**Selected extract**
------------------------------------------------------------------------
The resolution was then agreed to. Previous to which several of the ministers retired from the House.

Mr. Littleton

expressed his fears that this question, after what had passed, would no longer be discussed without an infusion of party spirit. He regretted the speech which had been delivered by the noble lord, and doubted much whether it would not be doing mischief.

Colonel Davies

was of opinion, that those who allowed paltry, petty, and personal, feeling to interfere with the broad path of their duty, were unworthy of a seat in that, or in any other House.

Sir G. Warrender

hoped, that whatever irritation might have been excited, it would not lead to any unfortunate result to this most important question. He must declare, that if any circumstance could induce him to withdraw his confidence from an administration, it would be the circumstance he had just witnessed; namely, the secession of ministers from the House. This was the first time that he had seen all the ministers retire from the House before a decision had been come to on a great question which had been agitating all men's minds. He begged pardon: he saw one minister left.

Mr. V. Fitzgerald

thought his hon. friend, could not have heard the speech of his right hon. friend; who had expressed his intention neither to oppose the motion nor to support it. He now learned for the first time that it was a singular course for a minister to leave the House to avoid voting. The discussion was at an end. If he had remained in the House, and a division had been called for, he could not have avoided voting. [Mr. Peel here re-entered the House.]

Lord F. L. Gower

said, that the hon. baronet had announced the probability of his withdrawing his valuable support from a minister who was liable to moments of irritation. Now, he must say, that if he found his right hon. friend to be a minister whose blood was so cold that he could not rise under an unmerited attack—under the imputation of acting on false pretences—he, in his turn, would withdraw his support from him. In his right hon. friend's secession from the House under the circumstances that had taken place, he entirely concurred. He (lord F. L. Gower) did not take the same course, because, though he had voted in the minority on the former evening, yet, seeing the majority against his view of the question, he would, if called upon to decide between suspension and repeal, undoubtedly give his vote for the latter. For these reasons he did not follow his right hon. friend, upon whom, in his absence, the gallant officer had chosen to make a personal attack.
------------------------------------------------------------------------
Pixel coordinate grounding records
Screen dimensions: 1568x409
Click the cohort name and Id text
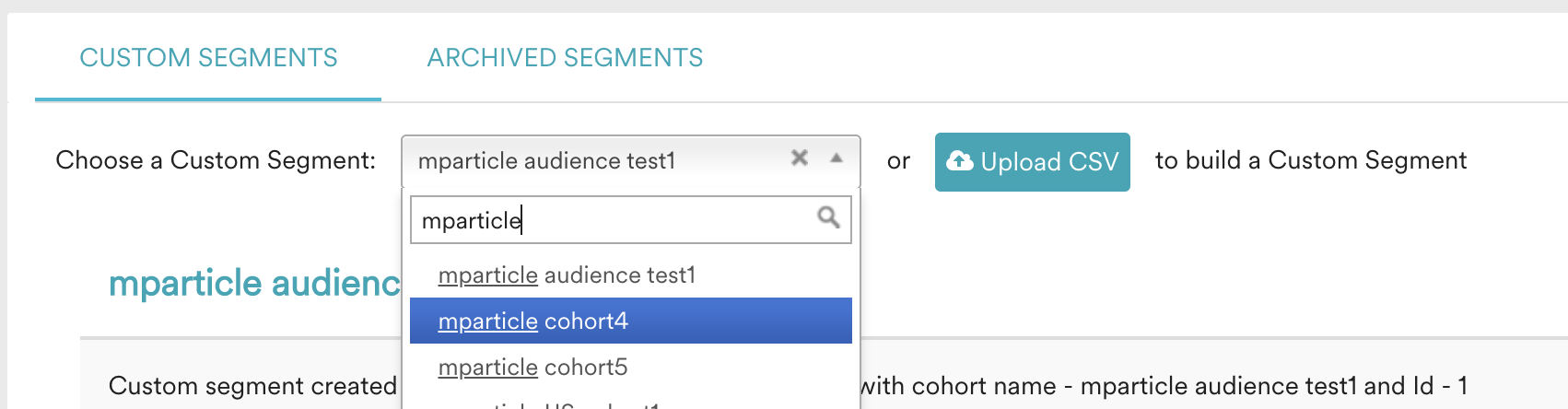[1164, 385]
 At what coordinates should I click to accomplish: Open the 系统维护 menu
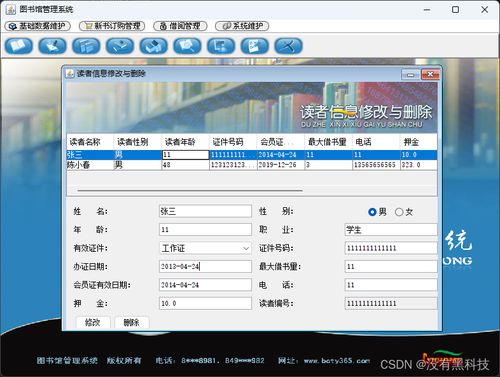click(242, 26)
------------------------------------------------------------------------
**Problem to work on**
Please retype the portion of the debate excerpt starting with "expressed his fears" and going on through "any other House.".

**Answer for the task**
expressed his fears that this question, after what had passed, would no longer be discussed without an infusion of party spirit. He regretted the speech which had been delivered by the noble lord, and doubted much whether it would not be doing mischief.

Colonel Davies

was of opinion, that those who allowed paltry, petty, and personal, feeling to interfere with the broad path of their duty, were unworthy of a seat in that, or in any other House.